Former Alaska Gov. Sarah Palin is seen leaving court in New York on Monday. Photo by Anthony Behar/Sipa USA via the Associated Press.

Updated: A federal judge in New York told lawyers on Monday that he will dismiss a defamation lawsuit filed against the New York Times by former Alaska Gov. Sarah Palin.

U.S. District Judge Jed Rakoff of the Southern District of New York said he will dismiss the suit—after the jury verdict—because Palin’s lawyers failed to present evidence at trial that showed actual malice by the newspaper, report the Washington Post, Reuters, the National Law Journal, the New York Times and Politico. Rakoff spoke to lawyers during jury deliberations in the libel trial.

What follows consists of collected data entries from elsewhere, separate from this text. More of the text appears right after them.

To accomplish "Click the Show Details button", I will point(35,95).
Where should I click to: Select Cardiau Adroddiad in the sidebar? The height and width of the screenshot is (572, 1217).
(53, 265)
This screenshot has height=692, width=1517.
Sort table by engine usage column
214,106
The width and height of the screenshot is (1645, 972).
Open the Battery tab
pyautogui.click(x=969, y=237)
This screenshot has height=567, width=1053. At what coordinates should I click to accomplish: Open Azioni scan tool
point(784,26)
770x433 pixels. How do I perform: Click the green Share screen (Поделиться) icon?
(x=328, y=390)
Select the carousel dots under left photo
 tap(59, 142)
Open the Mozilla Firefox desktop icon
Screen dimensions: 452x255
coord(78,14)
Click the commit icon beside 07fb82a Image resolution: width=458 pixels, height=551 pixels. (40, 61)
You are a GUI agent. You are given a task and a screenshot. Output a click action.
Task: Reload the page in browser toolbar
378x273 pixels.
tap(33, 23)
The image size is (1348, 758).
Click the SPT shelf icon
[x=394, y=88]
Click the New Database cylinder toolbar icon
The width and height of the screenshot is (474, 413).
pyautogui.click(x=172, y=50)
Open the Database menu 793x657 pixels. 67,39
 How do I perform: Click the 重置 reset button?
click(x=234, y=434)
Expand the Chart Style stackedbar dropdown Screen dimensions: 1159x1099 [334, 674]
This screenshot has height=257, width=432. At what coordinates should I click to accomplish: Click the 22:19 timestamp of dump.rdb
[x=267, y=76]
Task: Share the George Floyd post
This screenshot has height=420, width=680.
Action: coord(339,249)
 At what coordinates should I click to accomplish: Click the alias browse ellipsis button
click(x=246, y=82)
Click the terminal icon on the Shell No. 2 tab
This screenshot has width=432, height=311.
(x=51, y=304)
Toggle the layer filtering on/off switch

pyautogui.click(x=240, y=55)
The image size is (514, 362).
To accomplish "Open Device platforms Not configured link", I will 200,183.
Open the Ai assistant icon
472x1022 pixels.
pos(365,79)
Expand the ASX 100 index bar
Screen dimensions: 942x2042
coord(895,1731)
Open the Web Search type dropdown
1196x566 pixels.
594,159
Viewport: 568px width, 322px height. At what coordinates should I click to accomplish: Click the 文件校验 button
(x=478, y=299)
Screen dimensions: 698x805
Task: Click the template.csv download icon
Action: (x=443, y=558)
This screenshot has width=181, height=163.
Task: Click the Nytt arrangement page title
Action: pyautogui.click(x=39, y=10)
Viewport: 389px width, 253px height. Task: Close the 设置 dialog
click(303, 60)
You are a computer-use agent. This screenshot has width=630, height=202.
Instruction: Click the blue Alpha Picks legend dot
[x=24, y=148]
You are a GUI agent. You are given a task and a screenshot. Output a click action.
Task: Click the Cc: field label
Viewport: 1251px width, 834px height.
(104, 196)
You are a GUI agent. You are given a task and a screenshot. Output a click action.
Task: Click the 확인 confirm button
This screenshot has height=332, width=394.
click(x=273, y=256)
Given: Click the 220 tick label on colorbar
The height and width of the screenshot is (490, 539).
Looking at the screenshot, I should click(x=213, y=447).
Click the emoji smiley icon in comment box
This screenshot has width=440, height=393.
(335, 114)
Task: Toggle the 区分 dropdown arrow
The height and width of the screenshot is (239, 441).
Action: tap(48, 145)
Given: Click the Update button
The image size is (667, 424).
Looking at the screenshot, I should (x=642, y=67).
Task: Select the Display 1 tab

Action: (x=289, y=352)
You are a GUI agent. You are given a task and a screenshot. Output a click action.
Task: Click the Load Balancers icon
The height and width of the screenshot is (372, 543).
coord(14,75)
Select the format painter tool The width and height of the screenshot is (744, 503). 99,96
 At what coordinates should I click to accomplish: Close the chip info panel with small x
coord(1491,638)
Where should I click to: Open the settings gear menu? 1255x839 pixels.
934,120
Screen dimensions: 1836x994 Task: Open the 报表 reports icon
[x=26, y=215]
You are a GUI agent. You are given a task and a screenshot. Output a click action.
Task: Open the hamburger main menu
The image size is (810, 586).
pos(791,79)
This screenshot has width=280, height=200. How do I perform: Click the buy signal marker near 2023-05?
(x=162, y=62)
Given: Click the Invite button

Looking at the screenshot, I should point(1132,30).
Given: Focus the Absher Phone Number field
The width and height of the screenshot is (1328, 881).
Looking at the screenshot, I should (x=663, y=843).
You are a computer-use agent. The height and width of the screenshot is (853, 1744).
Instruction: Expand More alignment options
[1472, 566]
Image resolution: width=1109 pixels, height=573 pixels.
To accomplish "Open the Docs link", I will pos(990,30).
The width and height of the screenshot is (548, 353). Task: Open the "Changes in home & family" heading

Rakoff said his decision would likely be appealed, and the appeals court “would greatly benefit from knowing how the jury would decide it.”

Jurors ruled against Palin on Tuesday, finding that the New York Times was not liable, the New York Times reports.

Rakoff ruled Monday in response to a motion for judgment as a matter of law by the New York Times.

“My job is to apply the law. The law here sets a very high standard for actual malice,” Rakoff told lawyers. “In this case, the court finds that the standard has not been met.”

Palin’s suit claimed that an editorial by the New York Times defamed her by linking her to a 2011 mass shooting that killed a federal judge and five others. The June 2017 editorial criticized the vicious nature of U.S. politics.

The editorial, which was later corrected, said Palin’s political action committee had circulated a map of targeted electoral districts before the 2011 shooting that placed 20 Democrats, including then-U.S. Rep. Gabby Giffords, a Democrat from Arizona, under stylized crosshairs. Giffords was wounded in the 2011 attack.

“The link to political incitement was clear,” the June 2017 editorial said.

The New York Times later issued a correction saying the crosshairs were placed over targeted electoral districts, not the politicians, and there was no established link between political rhetoric and the shooting.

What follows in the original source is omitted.